Businesses in the country are still struggling to source foreign exchange from banks, three months after the Reserve Bank of Malawi (RBM) devalued the kwacha by 44 percent.
The devaluation, which was a condition for the Malawi Government to clinch the four-year $175 million (about K297.5 billion) International Monetary Fund (IMF) Extended Credit Facility (ECF) programme, brought the expectation that foreign currency would start flowing into the formal market and reduce depreciation pressure on the kwacha.
However, in its January 2024 Economic and Business Review, Malawi Confederation of Chambers of Commerce and Industry (MCCCI) said the scarcity is despite the stability of the foreign exchange rate.
Reads the review in part: “Despite the stability of the foreign exchange rate, following the devaluation, forex is still scarce, and the difficulties of acquiring raw materials and machinery still persist.”
MCCCI says while the IMF initiative is a stamp of approval for Malawi’s commitment to creating a conducive business environment, and that there is an expectation of increased foreign direct investment following the ECF, this intervention will take time to manifest.
“We, therefore, should expect some of the macroeconomic fundamentals to be unfavourable for an extended period.”
Following the devaluation, the kwacha has remained stable at K1 7000 against the US dollar.
Already, in January 2024 alone, RBM has conducted two foreign exchange auctions aimed at determining the prevailing market clearing price of the Malawi kwacha against the US dollar and other major currencies.
Based on the results of the auction, the market selling price has been maintained at K1 700.00.
At the same time, the spread between official and parallel market rates has narrowed to about five percent from about 60 percent.

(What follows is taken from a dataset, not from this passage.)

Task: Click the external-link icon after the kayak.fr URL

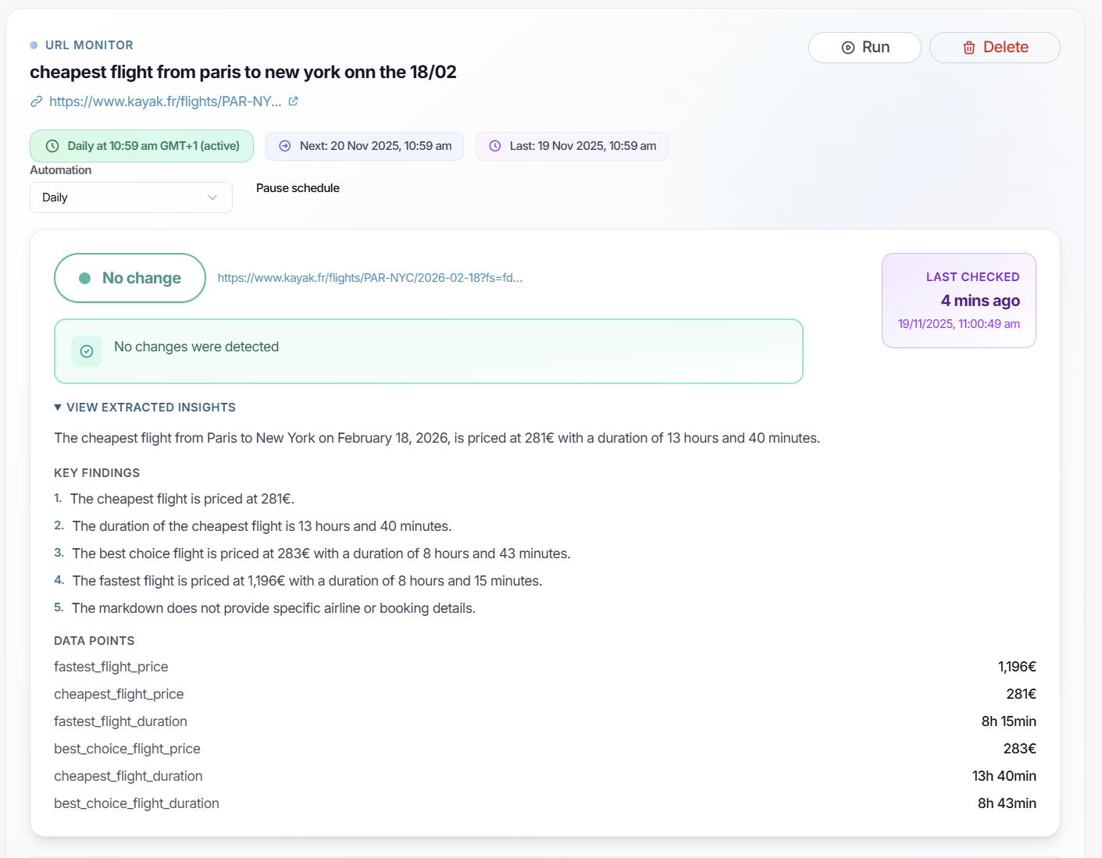Action: pyautogui.click(x=293, y=101)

This means that while the official rate is hovering at K1 700 in authorised dealer banks, on the parallel market the dollar is trading at around K1 900.

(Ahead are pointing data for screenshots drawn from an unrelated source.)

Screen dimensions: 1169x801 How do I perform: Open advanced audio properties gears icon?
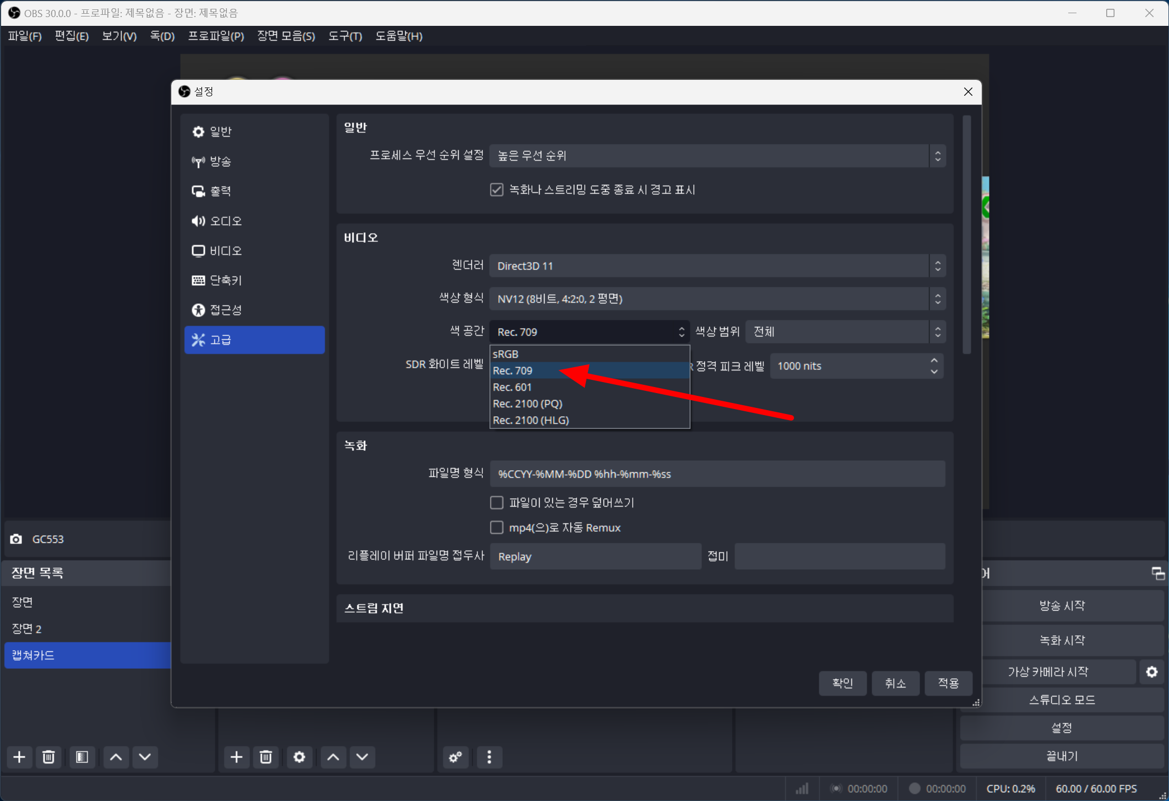455,757
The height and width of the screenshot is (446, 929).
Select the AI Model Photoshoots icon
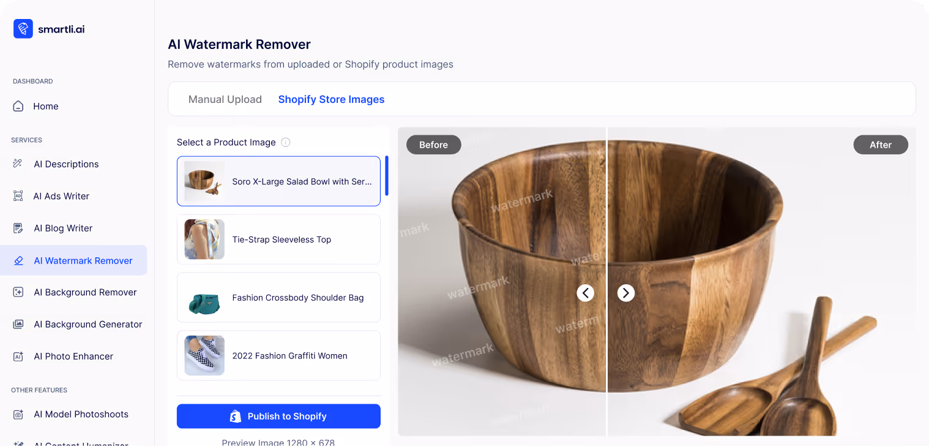click(x=18, y=414)
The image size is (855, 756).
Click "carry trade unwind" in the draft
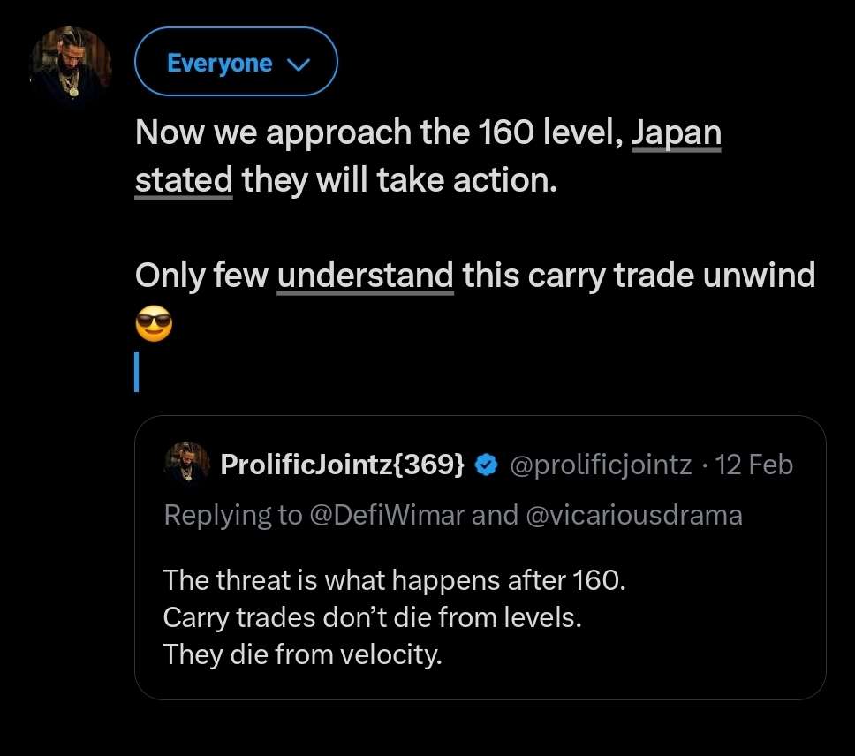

During the same period last year, the kwacha was trading at K1 034.71 against the US dollar, representing a 64.1 percent depreciation in a year.
However, compared to the same month in 2023, the kwacha has depreciated by a great margin, largely due to the 44 percent devaluation in November 2023.
Market analyst Cosmas Chigwe said in an interview that at the moment, the market is riding on the wave of expectations created by the ECF programme.
“However, if this is not backed by the actual flow of foreign currency, it will eventually fade and we will be back to square one,” he said.
RBM spokesperson Mark Lungu has since conceded that the country is still facing some foreign exchange shortages.
“We acknowledge that the country is still facing challenges on availability of foreign exchange as demand continues to outpace supply,” he said.
In the 2023/24 Mid-Year Budget Review Statement, Minister of Finance and Economic Affairs Simplex Chithyola Banda told Parliament that following the ECF approval, Malawi is expected to receive $240 million (about K408 billion) up to the end of March 2024.
The RBM devalued the kwacha following imbalances and the mismatch in the exchange rate in cash and telegraphic transfer.